Tim'southward pivot to services is probably his lasting legacy as CEO, and information technology doesn't have much room in information technology for radical industrial blueprint. Ive stuck around to assist complete Jobs' vision of releasing the all-time consumer products, but if anything, those products are at present Apple tree's undoing. iPhone sales have gradually seen a steady refuse, in part because information technology isn't worth spending over a one thousand on new phones each year, but also because Apple tree's gadgets stand the examination of time, with people on an average using their phones for over 3-four years before finally making the switch (my flatmate still uses a 6S; pretty happily, if I might add). The bendgate debacle was mayhap a blip in Apple tree's otherwise long-continuing record of making products that final longer than the competition (they'll last fifty-fifty longer now, ever since Apple's begun advocating for the Correct To Repair Act that allows third-parties to officially fix cleaved Apple tree gadgets). Couple that with the fact that each flagship iPhone now costs more than than a grand, and you've got a product line that's losing its almanac hype.

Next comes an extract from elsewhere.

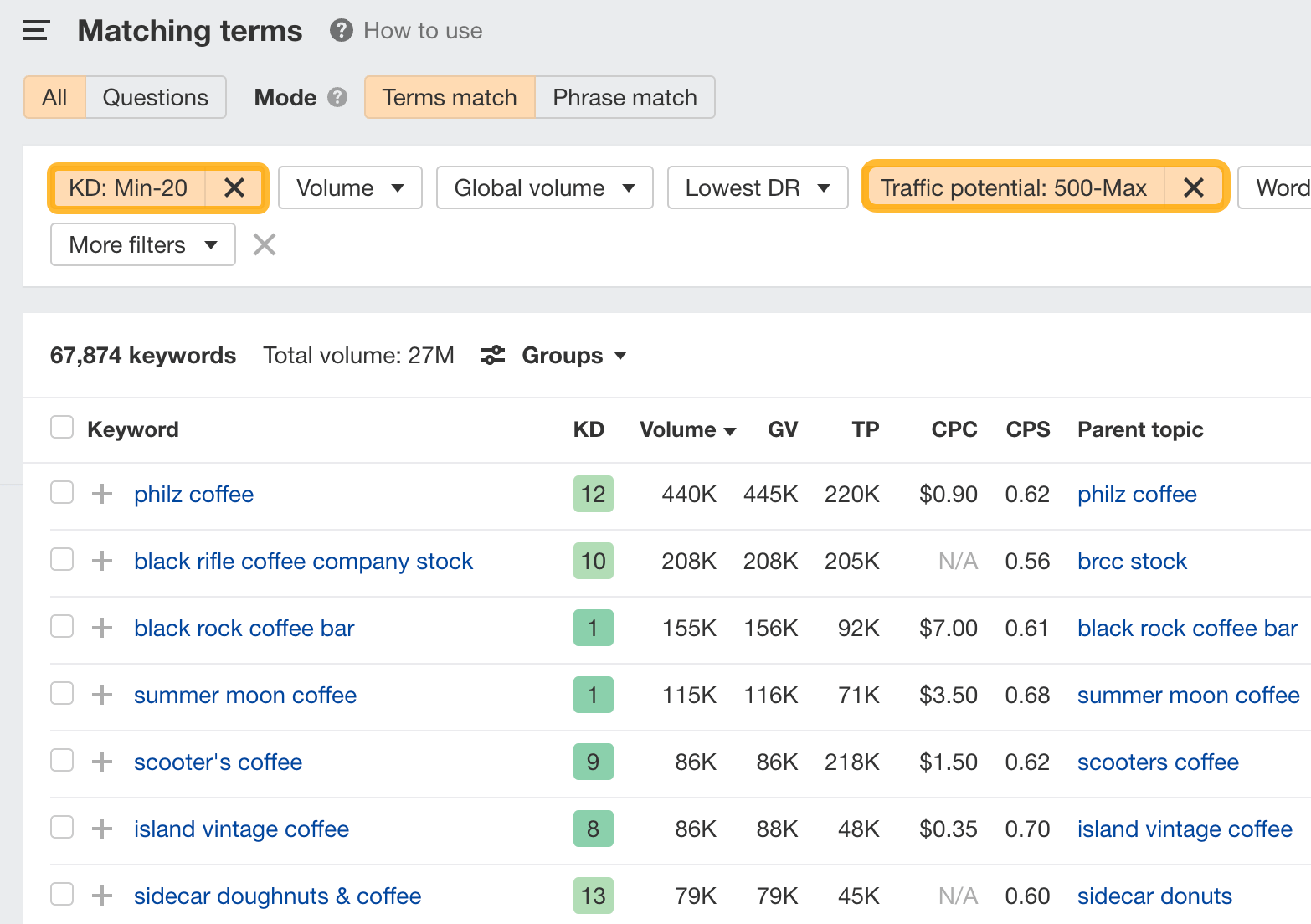The image size is (1311, 924).
Task: Open the philz coffee keyword link
Action: pyautogui.click(x=193, y=494)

And so, I inquire again… would you willingly choose to play 2d fiddle to engineers, strategists, UI/UX designers, and service designers, condemned to a lifetime of minutely redesigning old products? Probably non for long, right? The new iPhone is remarkable in many ways, but information technology also marks the perfect departure for Apple's design legend who deserves to be able to practice MUCH more.